Imagem 31: A chaminé simbolo do conjunto, sem seu coroamento Fonte: Diretriz de tombamento do antigo moinho de trigo fratelli maciotta fábrica de sal.


Mais adiante, as primeiras propostas de implantação e setorização são feitas, e o modelo inicial ainda contava com um componente de ligação entre os dois lados da linha férrea. A pesquisa histórica da fábrica também se prontificou a entender a importância e o significado que aquela arquitetura tinha para a região, não se limitando apenas em sua narrativa evolutiva.
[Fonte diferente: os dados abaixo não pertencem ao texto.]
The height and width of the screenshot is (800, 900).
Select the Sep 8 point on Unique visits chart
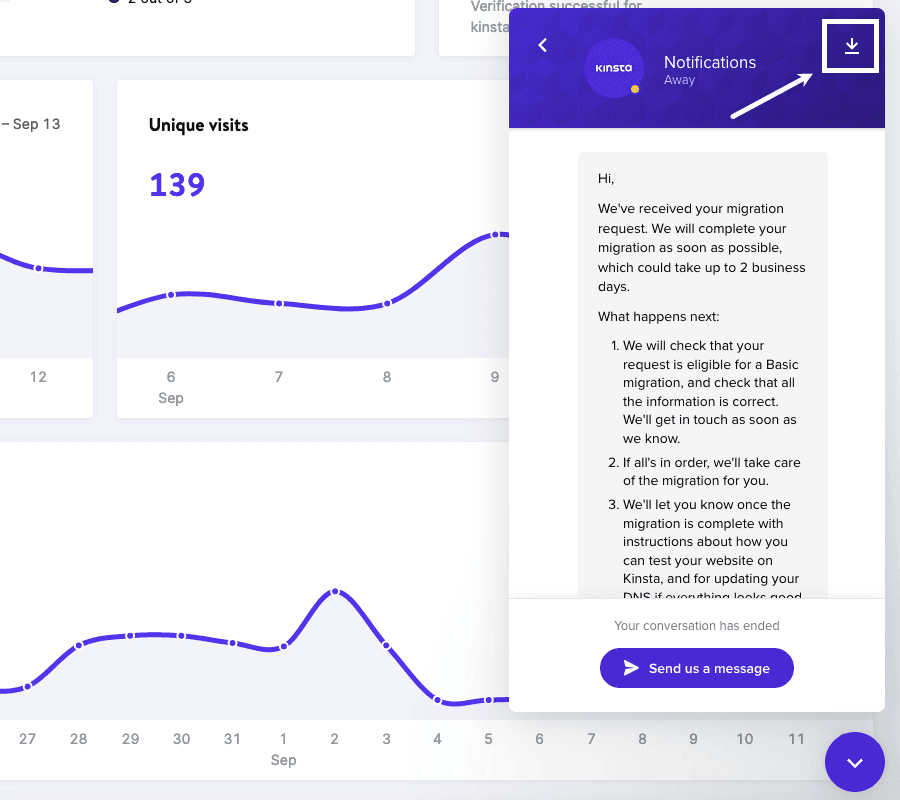pyautogui.click(x=387, y=303)
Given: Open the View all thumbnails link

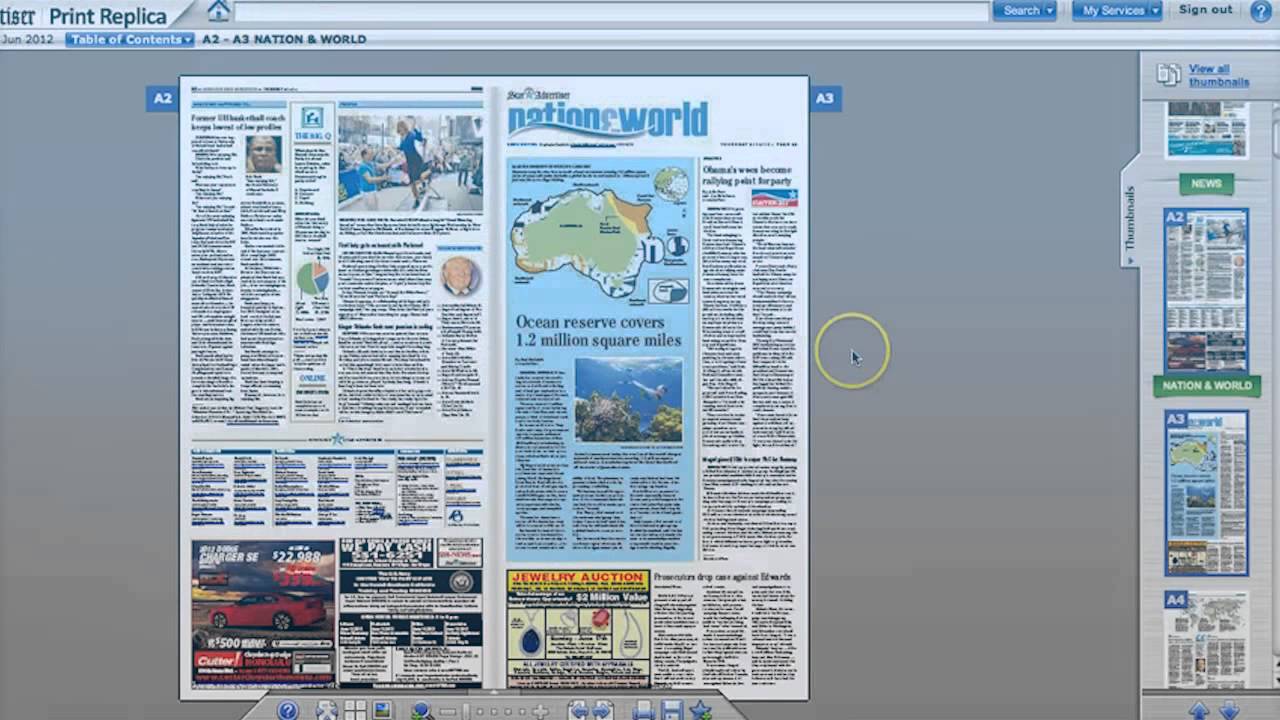Looking at the screenshot, I should (1218, 75).
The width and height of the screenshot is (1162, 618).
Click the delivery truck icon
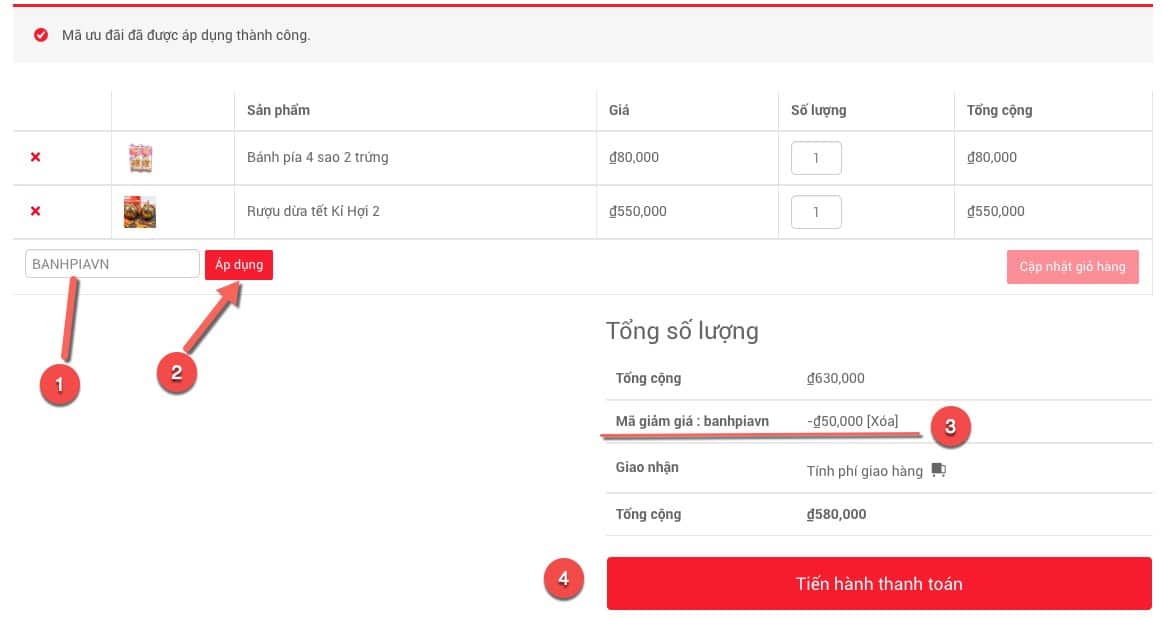(938, 470)
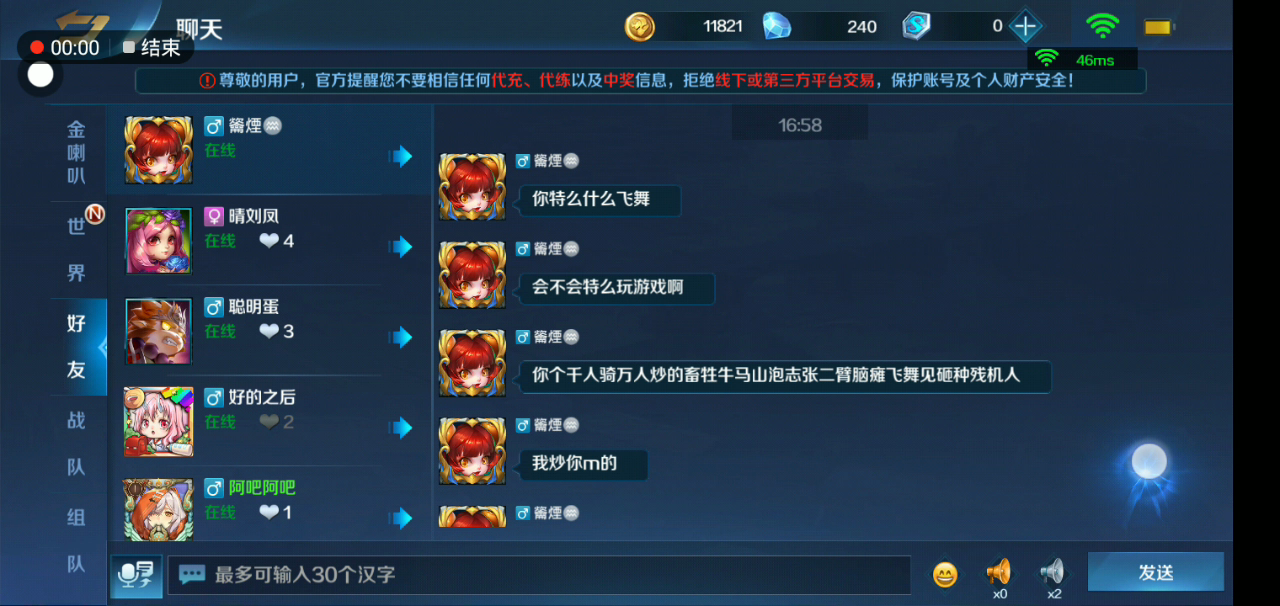
Task: Expand chat arrow next to 好的之后
Action: click(401, 428)
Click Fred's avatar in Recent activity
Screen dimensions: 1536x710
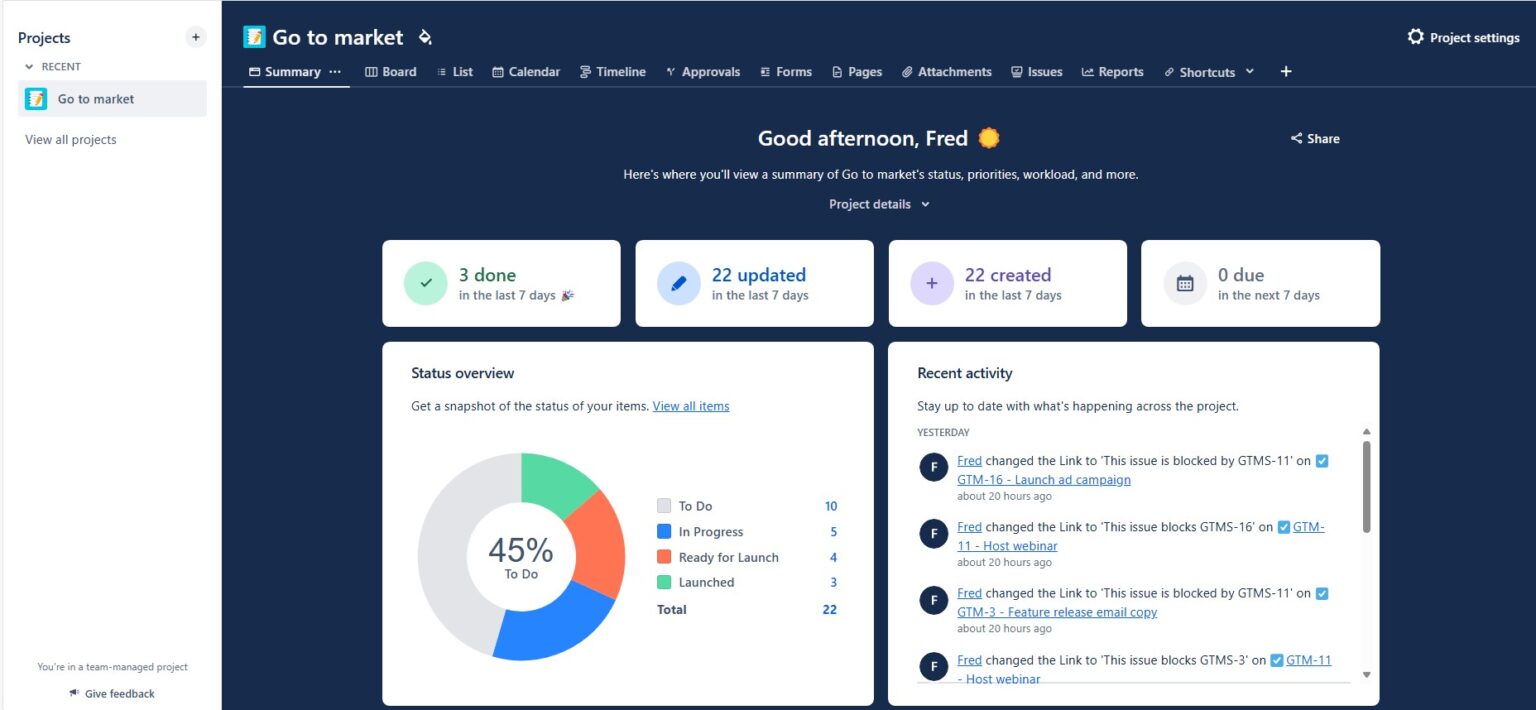(932, 466)
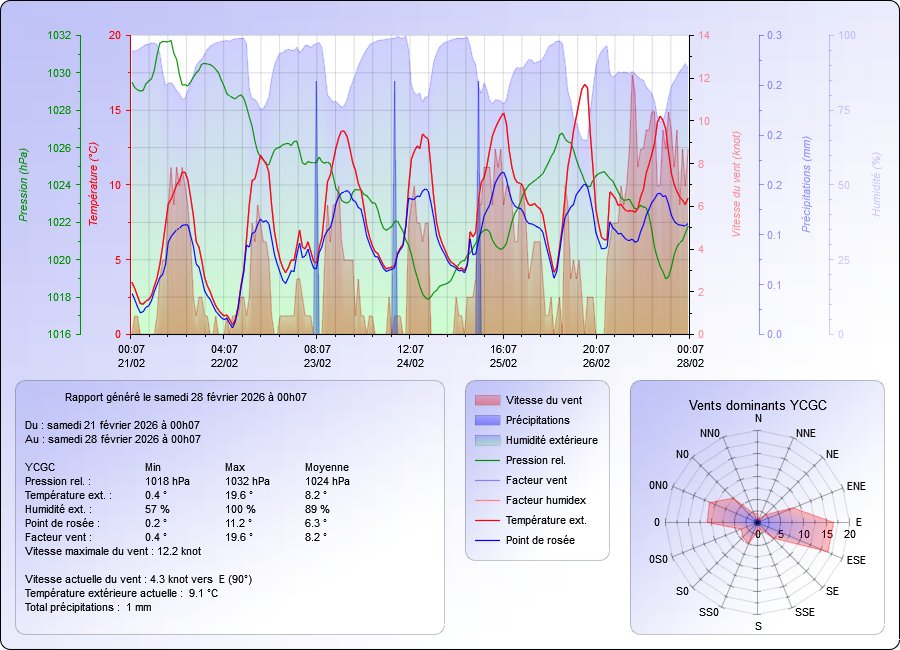Click the Vents dominants YCGC title

coord(757,405)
Ambas as linhas de averiguação (histórica e técnica) embasaram a elaboração da identidade do lugar, bem como a memória possível de recuperação. Fixam-se então as diretrizes iniciais da incursão projetual. Refazer a memória do prédio original do moinho caracterizando sua forma, escala e desenho com relação a cidade; Restaurar a chaminé – símbolo da edificação industrial; Evidenciar a relação com a ferrovia da qual decorreu a cidade e as edificações industriais; Revelar as transformações sofridas pelas edificações de forma didática apresentando inclusive o descaso com que em certos momentos foram tratadas.(PERRONE, 2016)

Dos elementos paisagísticos que compunham o terreno, apenas uma árvore existente se manteria, sendo plantada por um dos antigos administradores, para que sua filha pudesse brincar.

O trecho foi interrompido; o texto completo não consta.